# Task goal
Copy every entry exactly.

==== Listed records

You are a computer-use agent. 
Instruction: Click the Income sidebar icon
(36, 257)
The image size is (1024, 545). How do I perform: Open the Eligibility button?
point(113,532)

========

# Answer space
You are a computer-use agent. 
Instruction: Click the Income sidebar icon
(36, 257)
The image size is (1024, 545). How do I perform: Open the Eligibility button?
point(113,532)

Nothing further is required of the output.